◆ Problem statement ◆
Pick every line out of the entries below that holds the string "width", and report them.

◆ Data for the task ◆
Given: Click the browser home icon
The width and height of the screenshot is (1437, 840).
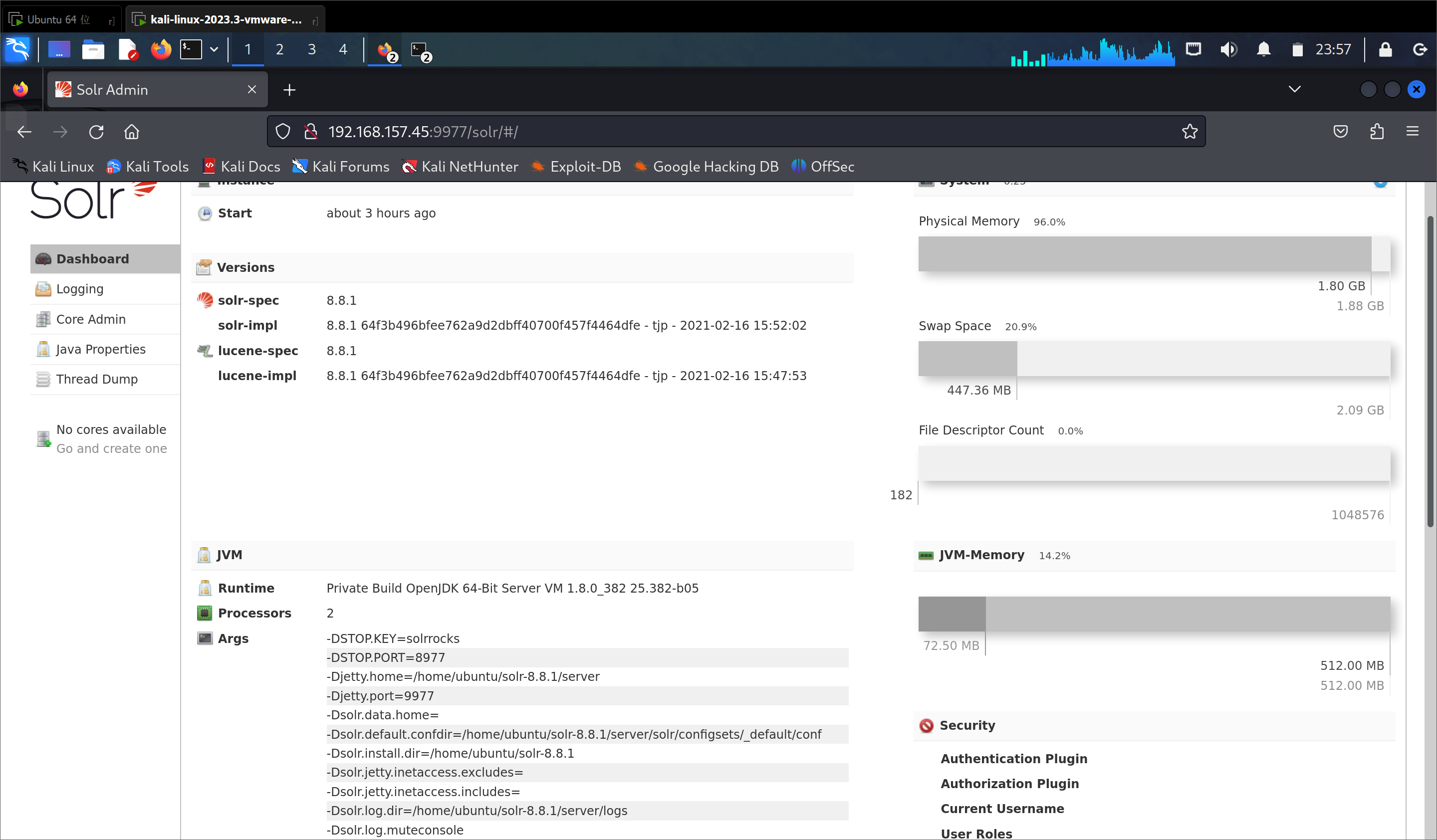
---
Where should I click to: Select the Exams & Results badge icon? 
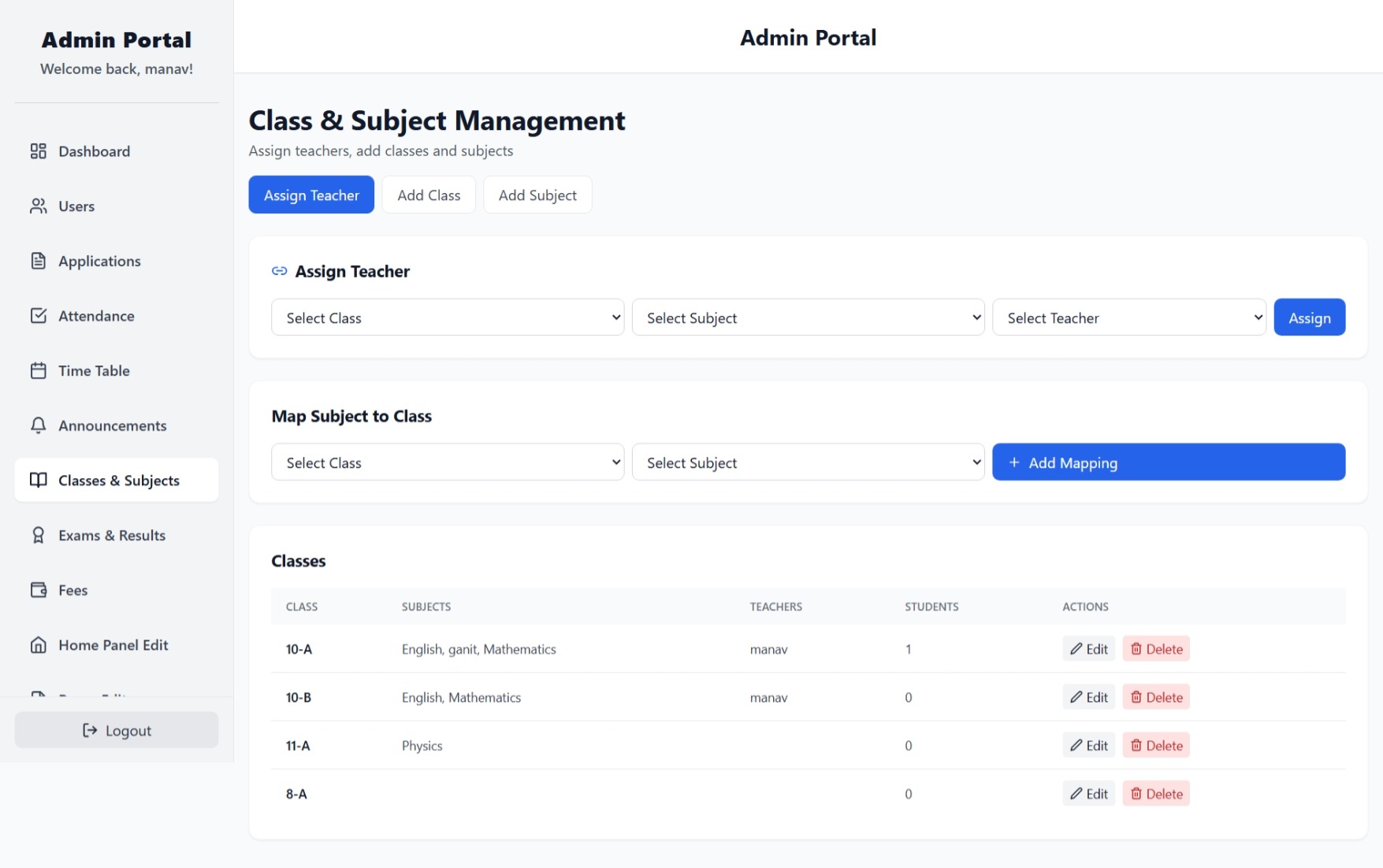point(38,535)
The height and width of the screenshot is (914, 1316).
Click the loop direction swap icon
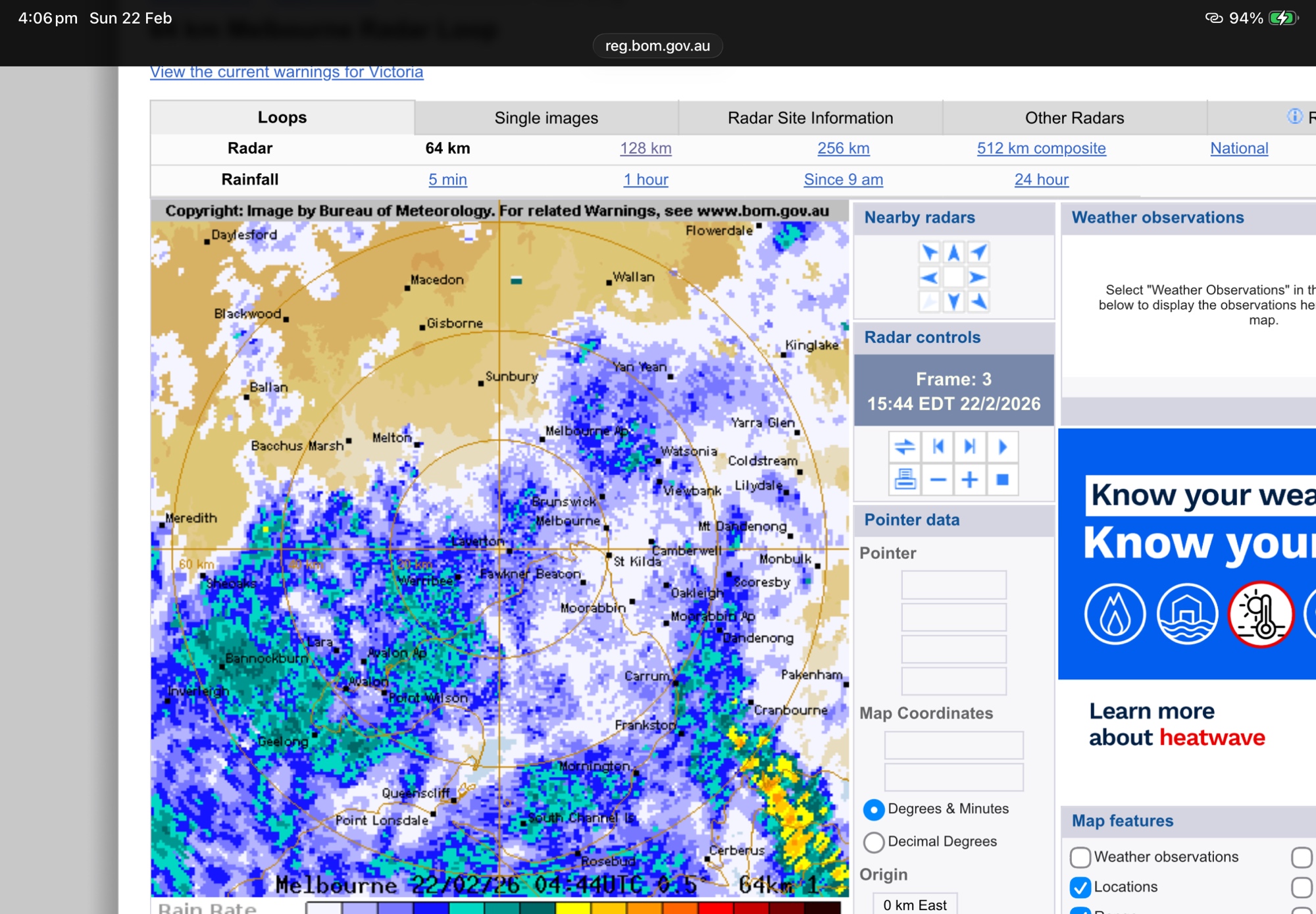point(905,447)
==
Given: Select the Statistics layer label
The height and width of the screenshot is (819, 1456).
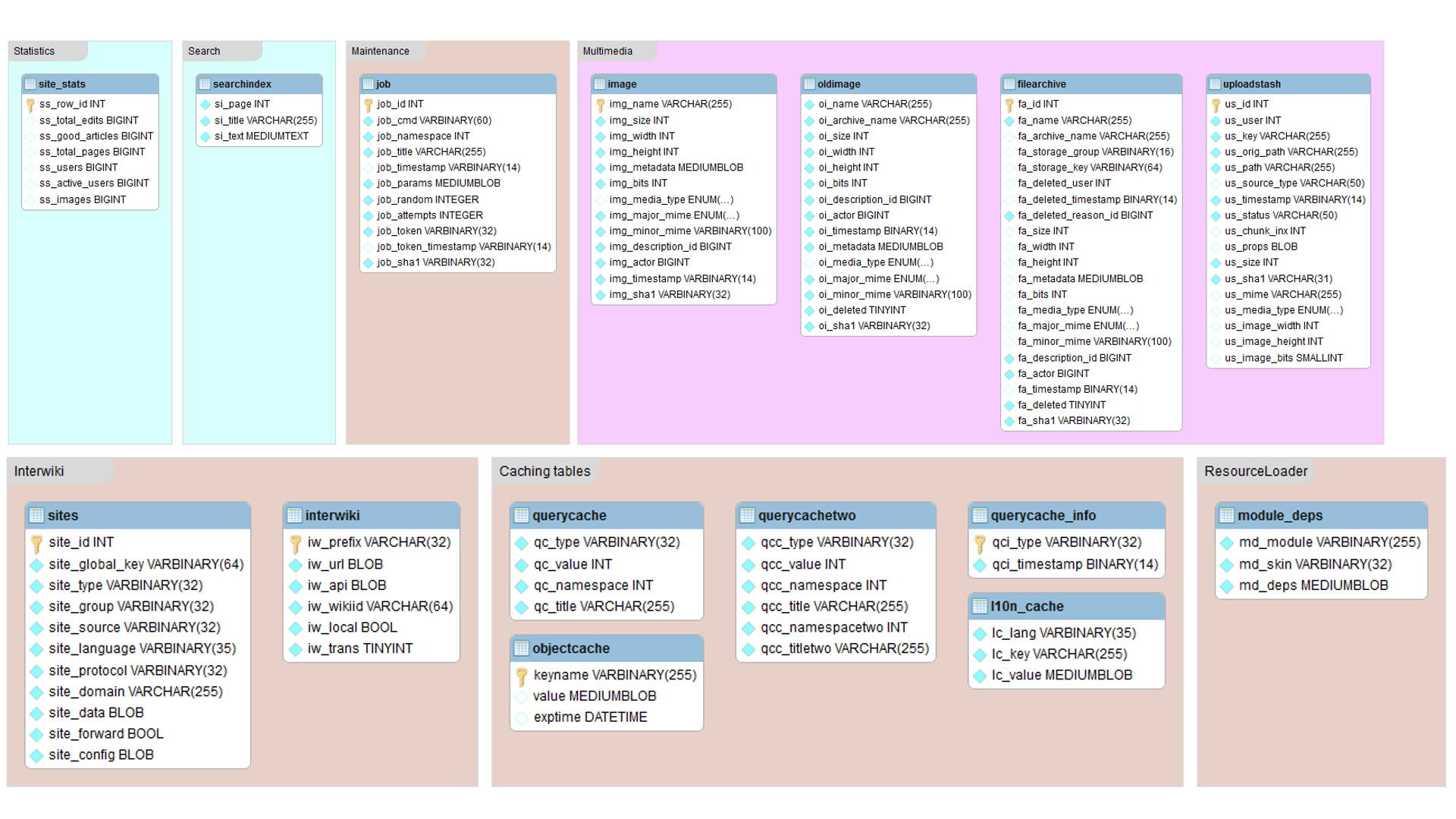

◆ Written response ◆
The width and height of the screenshot is (1437, 840).
The height and width of the screenshot is (914, 1316).
The height and width of the screenshot is (819, 1456).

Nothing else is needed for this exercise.